▶ **WHAT NEEDS TO BE DONE**
Arrange every line of the listing below as a Markdown table with the columns Row and Line. Number the rows in order and leave out the blank lines.

▶ **SOURCE DATA**
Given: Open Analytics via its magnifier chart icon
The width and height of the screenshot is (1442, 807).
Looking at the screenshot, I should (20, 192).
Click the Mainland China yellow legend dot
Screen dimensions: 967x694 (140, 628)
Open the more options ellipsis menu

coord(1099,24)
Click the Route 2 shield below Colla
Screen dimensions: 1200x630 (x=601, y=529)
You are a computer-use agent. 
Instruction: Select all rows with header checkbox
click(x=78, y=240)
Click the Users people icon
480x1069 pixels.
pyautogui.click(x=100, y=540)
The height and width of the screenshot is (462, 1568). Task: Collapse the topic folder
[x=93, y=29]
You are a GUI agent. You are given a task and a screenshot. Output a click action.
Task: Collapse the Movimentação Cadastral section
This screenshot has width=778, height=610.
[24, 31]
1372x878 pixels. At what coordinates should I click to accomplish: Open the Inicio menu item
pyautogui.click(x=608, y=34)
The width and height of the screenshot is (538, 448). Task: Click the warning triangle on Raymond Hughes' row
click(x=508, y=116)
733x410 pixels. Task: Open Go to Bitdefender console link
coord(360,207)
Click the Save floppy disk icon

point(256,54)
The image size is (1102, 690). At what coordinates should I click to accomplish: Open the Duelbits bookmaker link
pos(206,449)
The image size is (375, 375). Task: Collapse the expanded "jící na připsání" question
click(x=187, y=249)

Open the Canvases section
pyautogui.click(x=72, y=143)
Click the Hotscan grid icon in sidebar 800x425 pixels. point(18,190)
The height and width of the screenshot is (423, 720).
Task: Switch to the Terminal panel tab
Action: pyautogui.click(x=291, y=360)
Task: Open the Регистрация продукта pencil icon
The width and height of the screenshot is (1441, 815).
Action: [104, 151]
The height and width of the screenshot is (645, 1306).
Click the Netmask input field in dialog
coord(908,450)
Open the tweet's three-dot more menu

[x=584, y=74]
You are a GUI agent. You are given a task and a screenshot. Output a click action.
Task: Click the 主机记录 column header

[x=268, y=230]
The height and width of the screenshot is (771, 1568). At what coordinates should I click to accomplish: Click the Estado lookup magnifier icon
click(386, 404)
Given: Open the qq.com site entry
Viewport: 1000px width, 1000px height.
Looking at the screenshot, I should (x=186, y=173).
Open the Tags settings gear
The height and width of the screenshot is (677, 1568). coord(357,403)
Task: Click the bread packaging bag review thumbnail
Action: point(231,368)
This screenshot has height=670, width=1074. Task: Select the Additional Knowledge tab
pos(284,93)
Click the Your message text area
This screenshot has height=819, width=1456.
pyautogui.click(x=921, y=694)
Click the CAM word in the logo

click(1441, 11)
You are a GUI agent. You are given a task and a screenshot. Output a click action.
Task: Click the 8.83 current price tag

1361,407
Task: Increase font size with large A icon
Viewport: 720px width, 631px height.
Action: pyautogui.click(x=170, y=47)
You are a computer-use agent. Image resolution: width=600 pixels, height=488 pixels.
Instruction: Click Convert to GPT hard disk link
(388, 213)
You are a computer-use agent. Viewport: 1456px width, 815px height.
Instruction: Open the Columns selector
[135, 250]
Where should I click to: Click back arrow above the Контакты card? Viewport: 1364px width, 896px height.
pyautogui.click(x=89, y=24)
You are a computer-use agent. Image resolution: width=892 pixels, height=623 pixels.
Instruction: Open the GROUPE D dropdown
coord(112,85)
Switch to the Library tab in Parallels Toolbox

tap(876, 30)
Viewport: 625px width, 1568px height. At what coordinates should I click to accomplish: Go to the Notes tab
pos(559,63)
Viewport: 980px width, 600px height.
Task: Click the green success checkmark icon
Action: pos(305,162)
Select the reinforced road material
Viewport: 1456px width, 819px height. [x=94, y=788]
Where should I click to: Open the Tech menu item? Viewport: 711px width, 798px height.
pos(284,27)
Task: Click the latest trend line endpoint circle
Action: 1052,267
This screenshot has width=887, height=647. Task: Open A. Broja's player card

▶ **COMPLETE OUTPUT**
| Row | Line |
|---|---|
| 1 | Given: Open Analytics via its magnifier chart icon |
| 2 | The width and height of the screenshot is (1442, 807). |
| 3 | Looking at the screenshot, I should (20, 192). |
| 4 | Click the Mainland China yellow legend dot |
| 5 | Screen dimensions: 967x694 (140, 628) |
| 6 | Open the more options ellipsis menu |
| 7 | coord(1099,24) |
| 8 | Click the Route 2 shield below Colla |
| 9 | Screen dimensions: 1200x630 (x=601, y=529) |
| 10 | You are a computer-use agent.  |
| 11 | Instruction: Select all rows with header checkbox |
| 12 | click(x=78, y=240) |
| 13 | Click the Users people icon |
| 14 | 480x1069 pixels. |
| 15 | pyautogui.click(x=100, y=540) |
| 16 | The height and width of the screenshot is (462, 1568). Task: Collapse the topic folder |
| 17 | [x=93, y=29] |
| 18 | You are a GUI agent. You are given a task and a screenshot. Output a click action. |
| 19 | Task: Collapse the Movimentação Cadastral section |
| 20 | This screenshot has width=778, height=610. |
| 21 | [24, 31] |
| 22 | 1372x878 pixels. At what coordinates should I click to accomplish: Open the Inicio menu item |
| 23 | pyautogui.click(x=608, y=34) |
| 24 | The width and height of the screenshot is (538, 448). Task: Click the warning triangle on Raymond Hughes' row |
| 25 | click(x=508, y=116) |
| 26 | 733x410 pixels. Task: Open Go to Bitdefender console link |
| 27 | coord(360,207) |
| 28 | Click the Save floppy disk icon |
| 29 | point(256,54) |
| 30 | The image size is (1102, 690). At what coordinates should I click to accomplish: Open the Duelbits bookmaker link |
| 31 | pos(206,449) |
| 32 | The image size is (375, 375). Task: Collapse the expanded "jící na připsání" question |
| 33 | click(x=187, y=249) |
| 34 | Open the Canvases section |
| 35 | pyautogui.click(x=72, y=143) |
| 36 | Click the Hotscan grid icon in sidebar 800x425 pixels. point(18,190) |
| 37 | The height and width of the screenshot is (423, 720). |
| 38 | Task: Switch to the Terminal panel tab |
| 39 | Action: pyautogui.click(x=291, y=360) |
| 40 | Task: Open the Регистрация продукта pencil icon |
| 41 | The width and height of the screenshot is (1441, 815). |
| 42 | Action: [104, 151] |
| 43 | The height and width of the screenshot is (645, 1306). |
| 44 | Click the Netmask input field in dialog |
| 45 | coord(908,450) |
| 46 | Open the tweet's three-dot more menu |
| 47 | [x=584, y=74] |
| 48 | You are a GUI agent. You are given a task and a screenshot. Output a click action. |
| 49 | Task: Click the 主机记录 column header |
| 50 | [x=268, y=230] |
| 51 | The height and width of the screenshot is (771, 1568). At what coordinates should I click to accomplish: Click the Estado lookup magnifier icon |
| 52 | click(386, 404) |
| 53 | Given: Open the qq.com site entry |
| 54 | Viewport: 1000px width, 1000px height. |
| 55 | Looking at the screenshot, I should (x=186, y=173). |
| 56 | Open the Tags settings gear |
| 57 | The height and width of the screenshot is (677, 1568). coord(357,403) |
| 58 | Task: Click the bread packaging bag review thumbnail |
| 59 | Action: point(231,368) |
| 60 | This screenshot has height=670, width=1074. Task: Select the Additional Knowledge tab |
| 61 | pos(284,93) |
| 62 | Click the Your message text area |
| 63 | This screenshot has height=819, width=1456. |
| 64 | pyautogui.click(x=921, y=694) |
| 65 | Click the CAM word in the logo |
| 66 | click(1441, 11) |
| 67 | You are a GUI agent. You are given a task and a screenshot. Output a click action. |
| 68 | Task: Click the 8.83 current price tag |
| 69 | 1361,407 |
| 70 | Task: Increase font size with large A icon |
| 71 | Viewport: 720px width, 631px height. |
| 72 | Action: pyautogui.click(x=170, y=47) |
| 73 | You are a computer-use agent. Image resolution: width=600 pixels, height=488 pixels. |
| 74 | Instruction: Click Convert to GPT hard disk link |
| 75 | (388, 213) |
| 76 | You are a computer-use agent. Viewport: 1456px width, 815px height. |
| 77 | Instruction: Open the Columns selector |
| 78 | [135, 250] |
| 79 | Where should I click to: Click back arrow above the Контакты card? Viewport: 1364px width, 896px height. |
| 80 | pyautogui.click(x=89, y=24) |
| 81 | You are a computer-use agent. Image resolution: width=892 pixels, height=623 pixels. |
| 82 | Instruction: Open the GROUPE D dropdown |
| 83 | coord(112,85) |
| 84 | Switch to the Library tab in Parallels Toolbox |
| 85 | tap(876, 30) |
| 86 | Viewport: 625px width, 1568px height. At what coordinates should I click to accomplish: Go to the Notes tab |
| 87 | pos(559,63) |
| 88 | Viewport: 980px width, 600px height. |
| 89 | Task: Click the green success checkmark icon |
| 90 | Action: pos(305,162) |
| 91 | Select the reinforced road material |
| 92 | Viewport: 1456px width, 819px height. [x=94, y=788] |
| 93 | Where should I click to: Open the Tech menu item? Viewport: 711px width, 798px height. |
| 94 | pos(284,27) |
| 95 | Task: Click the latest trend line endpoint circle |
| 96 | Action: 1052,267 |
| 97 | This screenshot has width=887, height=647. Task: Open A. Broja's player card |